• **Exercise brief**
Of the lines below, count those containing the word "screenshot". Reply with the number alone.
*** Opening Entries supplied ***
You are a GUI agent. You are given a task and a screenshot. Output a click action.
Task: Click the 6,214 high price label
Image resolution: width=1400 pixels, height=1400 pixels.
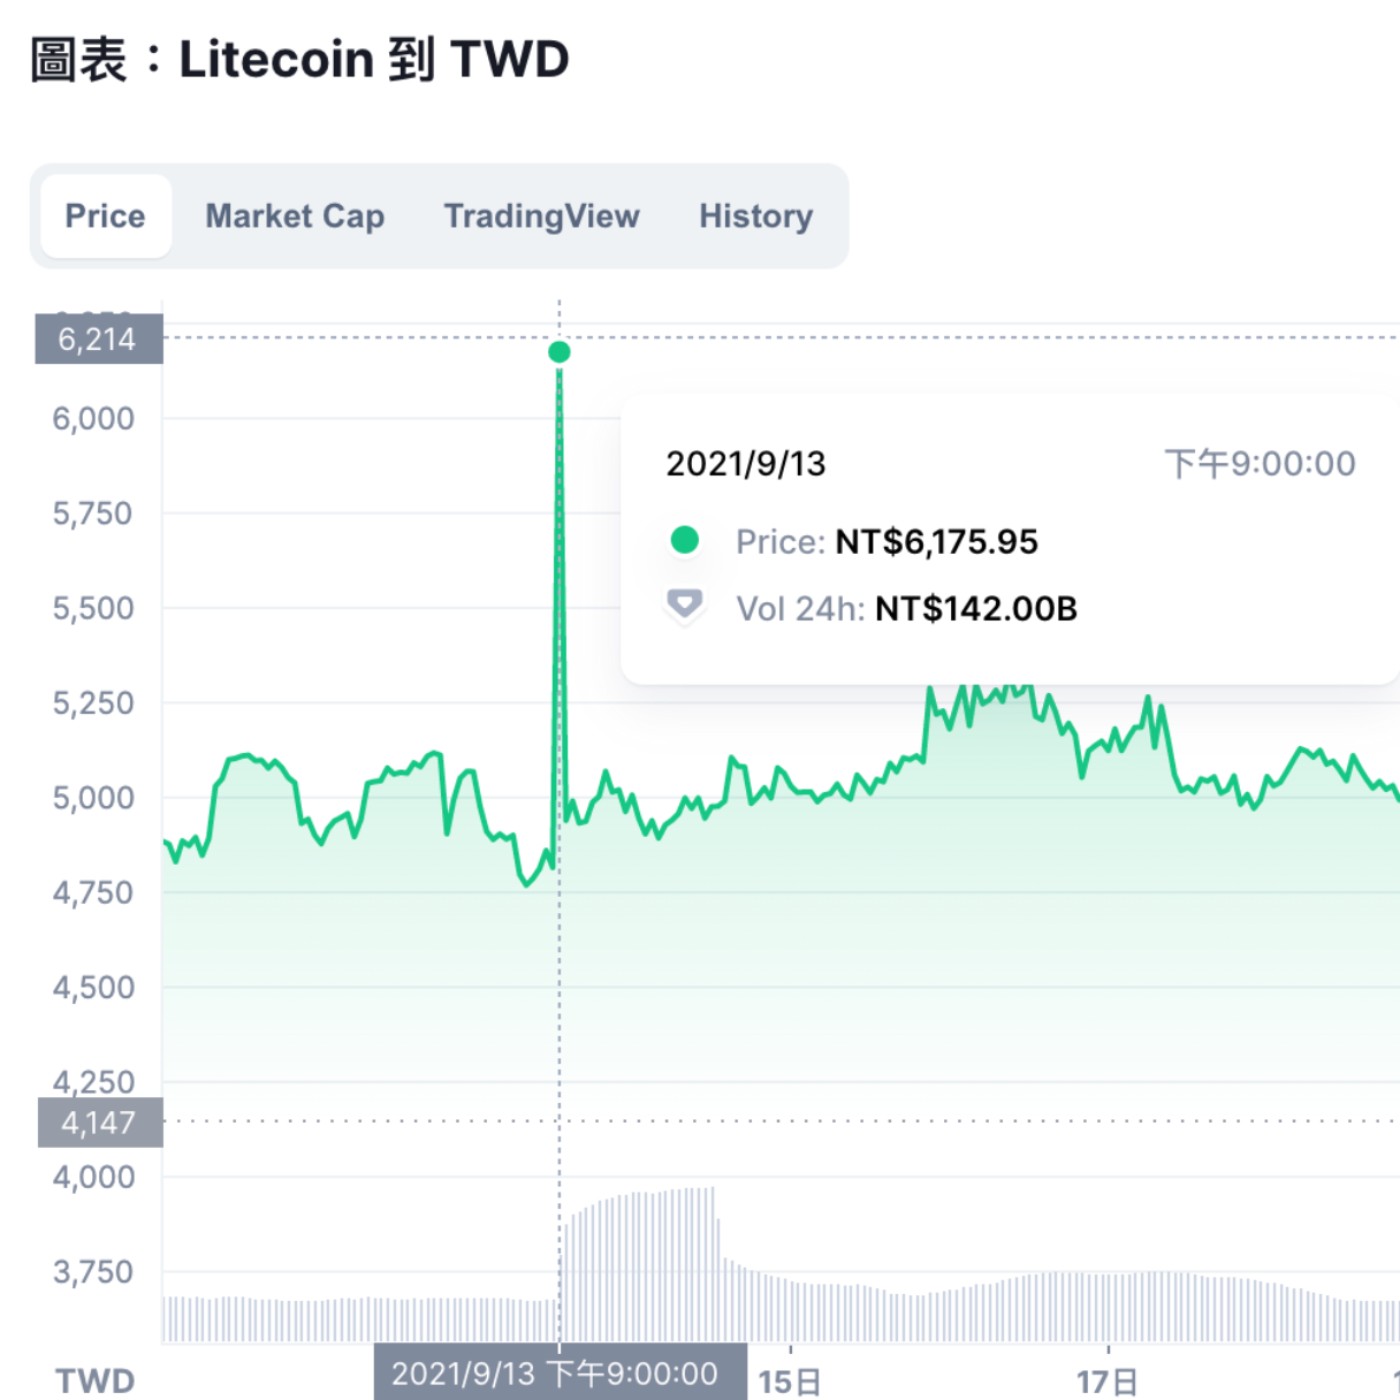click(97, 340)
*** Closing Entries supplied ***
*** Opening Entries supplied ***
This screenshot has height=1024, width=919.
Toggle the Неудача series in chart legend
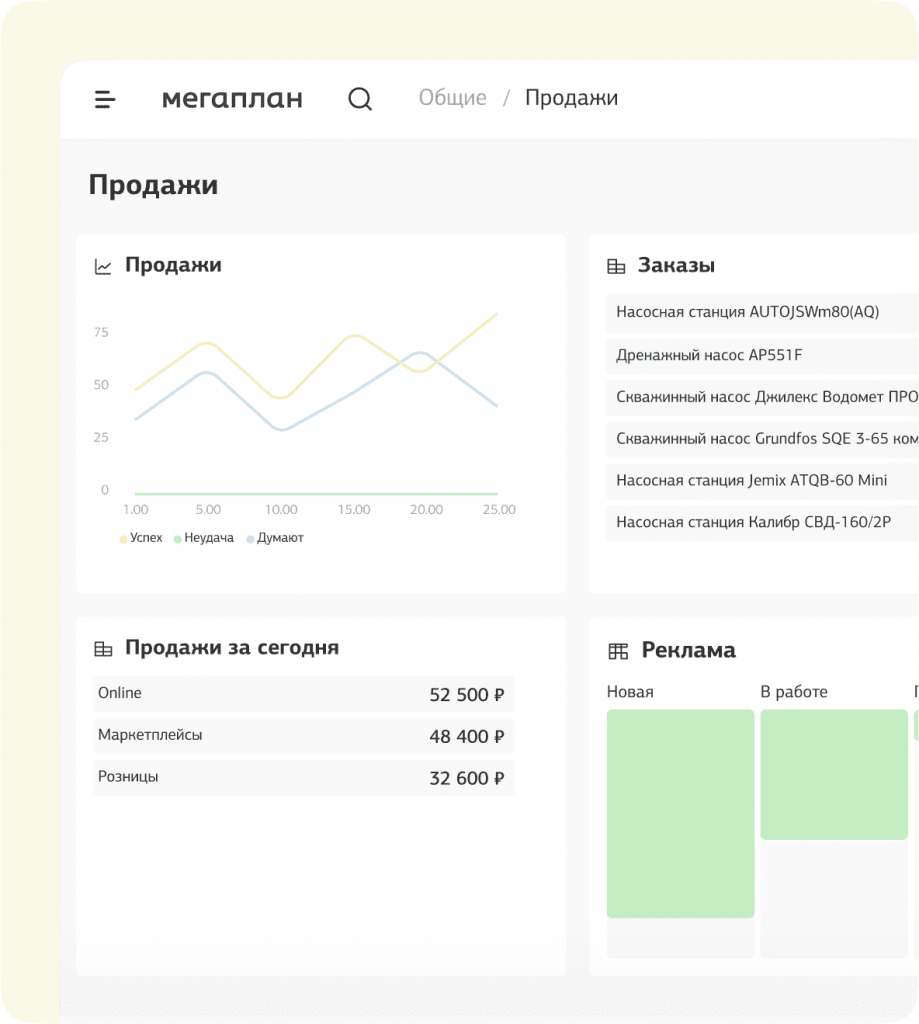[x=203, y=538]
*** Closing Entries supplied ***
• **Finished task**
2